Lorenzo’s eyes snapped open. “Anthony, get down!”
BOOM.
A black SUV slammed into the side of the Cadillac, spinning it across the slick asphalt. Glass shattered, the world turning into a kaleidoscope of screaming metal and white light.
The Cadillac flipped, skidding on its roof before slamming into a concrete divider.
Silence followed, broken only by the hiss of the radiator and the distant sound of sirens.
Lorenzo crawled out of the wreckage, his face covered in blood, his hand still gripping the silver wolf’s head of his cane. He looked back at the car. Anthony was slumped in the passenger seat, unmoving.
From the SUV, four men stepped out. They weren’t wearing track jackets. They were wearing tactical gear—masks, suppressed rifles, the markings of a professional hit squad.
One of them walked up to Lorenzo, who was struggling to stand. The man raised his rifle, aiming it at the Don’s forehead.
“Volkov sends his regards,” the man said.
Lorenzo looked at the barrel of the gun. He didn’t beg. He didn’t blink. He reached into his pocket and pulled out a second ring—this one pristine, the wolf and serpent shining in the moonlight.
“He ignored the warning,” Lorenzo whispered.
Before the gunman could pull the trigger, a series of red laser dots appeared on his chest.
Thwip. Thwip. Thwip.
The hit squad fell in a choreographed dance of death, silenced rounds from the shadows of the nearby trees finding their marks with surgical precision.
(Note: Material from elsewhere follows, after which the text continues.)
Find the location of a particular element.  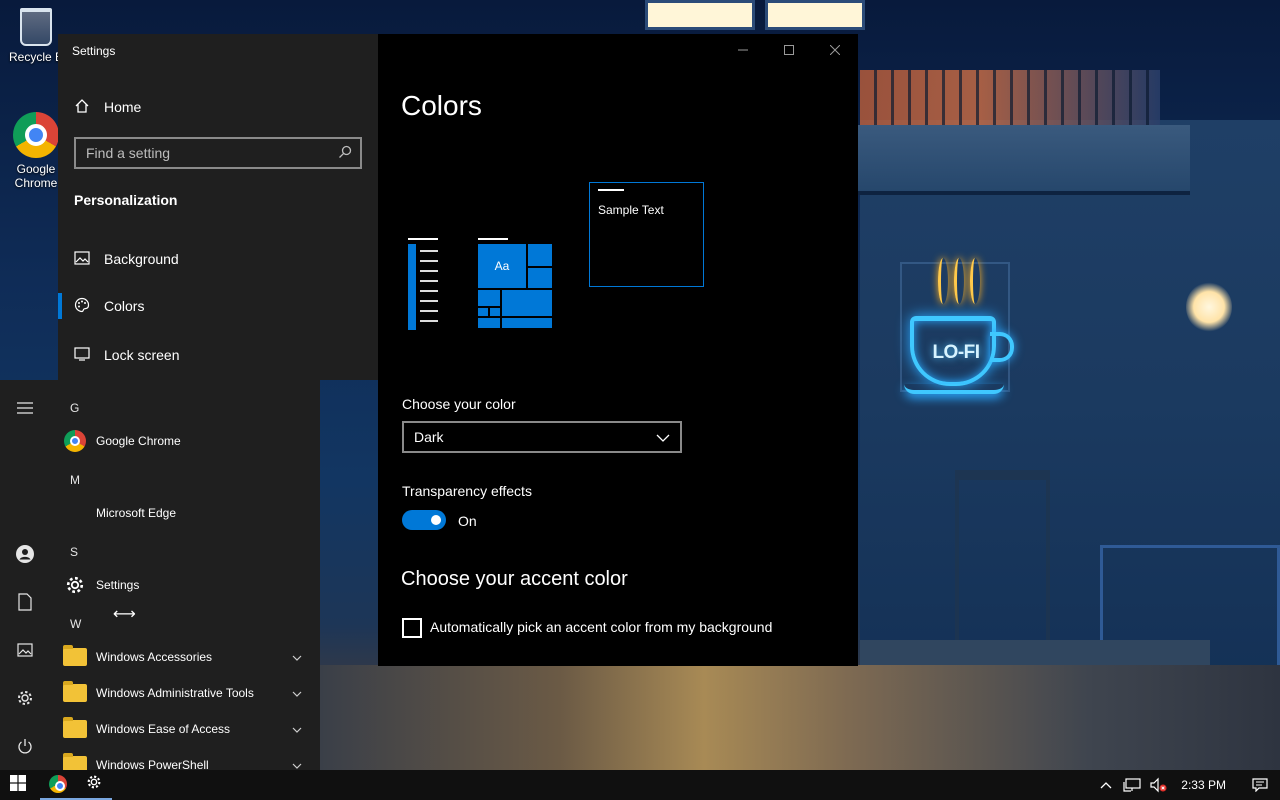

minimize-icon is located at coordinates (743, 50).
A man stepped out of the darkness. He was dressed in a simple black suit, his face unremarkable, his eyes as empty as a grave. He was the head of the Cleaners.
“Don Moretti,” the man said, bowing his head. “The perimeter is secure.”
Lorenzo looked at his grandson’s body being pulled from the car by his men. He looked at the pristine ring in his hand.
The weight of the ring was no longer about the gold. It was about the blood that would now have to be spilled to keep it.
“Burn the warehouse,” Lorenzo commanded, his voice as cold as the winter ice. “Burn the docks. And find Volkov. I want him to watch while I erase his world.”
He stepped into the replacement car that had pulled up. As the Cadillac exploded behind him, lighting up the Chicago sky in a violent orange glow, Lorenzo Moretti realized that the last warning hadn’t been for Volkov.
It had been for himself.
The Iron was no longer rusting. It was glowing red-hot.